I think if there's any common ground in this thread, it's that we all like exploding zombies :)

But seriously no discussion on evil DM tricks is complete without without the screw-job interpretation of the Wish spell.

True old-school gamer story (not my own but I'm passing it along): Players were fighting a bunch of flying skulls, sort of like lesser demi-liches. Things were going badly so one player decides to use a Wish: "I wish there were no skulls in this room."

You can probably see where this is going...

This may seem odd, but I am not a fan of the "twisted wish". Oh, I've used it on occassion, but only when a trickster type was the one offering up the wish, so the players knew that it was going to get twisted. As much as I love challenging the players' perceptions and assumptions, I do not like meanly screwing them, which is what wish-twisting is, IMO.
 

I'm not a fan of the twisted wish either. I was passing along a story told by another player that always amused me, but if anything can be considered an evil DM trick it's the heavy-handed Wish interpretation.

The funny thing is I have used the twisted Wish because I thought that's how it was supposed to be played. The players also assumed their Wish was going to be twisted. It's really a testament of the gaming culture of the 80's and how young I was at the time.
 

but only when a trickster type was the one offering up the wish
Aye. If an ifrit is offering you a wish, or any other entity, look out. But if you're getting your wish from the Wish Spell, or from a Ring of Three wishes, you shouldn't be getting screwed.
 

This depends on whether "trap finding mechanics" are the sole determiner of whether a trap is found. I am of the school of thought that you'd no sooner allow a player to declare "I search for traps in the room" and make a roll than you would allow a player to say "I convince the duke to give us men-at-arms and a charter" and make a roll.
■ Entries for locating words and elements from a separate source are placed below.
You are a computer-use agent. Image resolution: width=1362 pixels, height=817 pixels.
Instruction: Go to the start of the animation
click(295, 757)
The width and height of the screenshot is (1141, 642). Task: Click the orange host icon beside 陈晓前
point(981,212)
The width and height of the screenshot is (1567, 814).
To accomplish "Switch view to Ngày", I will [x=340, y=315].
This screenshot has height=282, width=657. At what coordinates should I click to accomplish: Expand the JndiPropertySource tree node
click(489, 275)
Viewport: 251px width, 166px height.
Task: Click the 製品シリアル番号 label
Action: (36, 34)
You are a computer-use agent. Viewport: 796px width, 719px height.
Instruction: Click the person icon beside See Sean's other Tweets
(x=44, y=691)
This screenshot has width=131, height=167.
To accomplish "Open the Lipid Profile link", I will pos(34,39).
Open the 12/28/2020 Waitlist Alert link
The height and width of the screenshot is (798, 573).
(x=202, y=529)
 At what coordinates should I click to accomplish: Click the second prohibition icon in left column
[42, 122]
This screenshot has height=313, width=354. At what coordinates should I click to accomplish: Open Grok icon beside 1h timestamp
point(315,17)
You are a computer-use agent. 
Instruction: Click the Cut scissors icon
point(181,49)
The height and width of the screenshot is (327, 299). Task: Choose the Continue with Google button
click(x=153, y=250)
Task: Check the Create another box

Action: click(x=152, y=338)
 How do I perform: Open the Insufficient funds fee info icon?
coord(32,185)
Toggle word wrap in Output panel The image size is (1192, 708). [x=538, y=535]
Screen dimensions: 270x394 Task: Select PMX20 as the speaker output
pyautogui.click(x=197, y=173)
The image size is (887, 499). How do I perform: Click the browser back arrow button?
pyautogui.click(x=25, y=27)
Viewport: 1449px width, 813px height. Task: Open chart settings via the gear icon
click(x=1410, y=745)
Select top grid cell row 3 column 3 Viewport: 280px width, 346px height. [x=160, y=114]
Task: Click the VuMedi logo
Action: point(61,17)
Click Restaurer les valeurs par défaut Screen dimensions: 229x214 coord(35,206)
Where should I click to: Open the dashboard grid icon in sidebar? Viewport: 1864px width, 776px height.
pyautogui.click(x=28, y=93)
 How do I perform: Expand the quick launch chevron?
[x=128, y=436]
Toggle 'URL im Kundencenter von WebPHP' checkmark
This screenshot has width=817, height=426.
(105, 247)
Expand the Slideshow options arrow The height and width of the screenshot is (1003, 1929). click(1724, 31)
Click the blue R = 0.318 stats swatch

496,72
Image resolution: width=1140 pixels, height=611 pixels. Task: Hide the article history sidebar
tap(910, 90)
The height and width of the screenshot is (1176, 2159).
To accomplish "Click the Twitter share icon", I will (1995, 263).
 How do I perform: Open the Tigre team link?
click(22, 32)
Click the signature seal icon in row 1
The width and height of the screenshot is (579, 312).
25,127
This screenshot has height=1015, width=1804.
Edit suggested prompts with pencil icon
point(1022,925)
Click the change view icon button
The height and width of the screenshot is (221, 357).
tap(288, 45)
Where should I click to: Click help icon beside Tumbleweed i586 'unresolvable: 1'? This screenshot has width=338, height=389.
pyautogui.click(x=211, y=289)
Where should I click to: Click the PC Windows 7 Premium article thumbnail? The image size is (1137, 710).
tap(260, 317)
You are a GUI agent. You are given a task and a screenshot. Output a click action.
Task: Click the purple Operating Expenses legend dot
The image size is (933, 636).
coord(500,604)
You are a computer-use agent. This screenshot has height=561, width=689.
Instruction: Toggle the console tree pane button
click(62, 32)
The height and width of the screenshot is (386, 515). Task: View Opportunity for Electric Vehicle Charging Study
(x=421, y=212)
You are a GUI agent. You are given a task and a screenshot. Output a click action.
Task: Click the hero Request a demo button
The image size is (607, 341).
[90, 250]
Both of these situations require more imput from the players to get an effective output from the DM. Of course, YMMV.

My mileage does. Respectfully, here's why: when I played in a 2e campaign, I was the party's rogue. And my DM has a skill that I just don't have: the ability to visualize objects and environments in three dimensions and examine them. I'd find a trap. He'd describe it and ask how I was going to disarm it before I could make the roll. He might as well have required me to speak a sentence in Polish for all that I could do that. I didn't resent him for the requirement. I understood what he was doing. So, my basic schtick was to find the trap then announce to the party that a trap was there and have my PC walk to the back ranks of the group for protection. It was their job to figure out how to disarm it. That was good for our particular group as it fostered group problem-solving.

But you can see how close it gets to being frustrating and disastrous, can't you?

Now imagine that you have a player who is not good at human interactions for various reasons. Perhaps English is his second language. Perhaps he's got a documented emotional disability. Perhaps he stutters. Perhaps he's simply not charismatic. (These are all real examples from my DMing kids and adults.) Are you seriously going to tell that player that he can't succeed in game because he can't do certain things as a person?

I won't. I bet that you wouldn't.

Are you going to tell him that he can't pretend to be a charismatic hero in your game? You better, because if he wants to play that you're setting him up for humiliating failure.

I'll let him play it. I bet that you would.

That's why in my games you role play out the social skill checks to the best of your ability, in first person or in third person, as you choose. Then, based on your performance, you get a small bonus or penalty to the roll, based on those decisions. But you can pretend to be whomever you want and your character succeeds or fails based on how you build him and what decisions you make for him. It's not based on whether you stutter or whether you have superior visualization capabilities.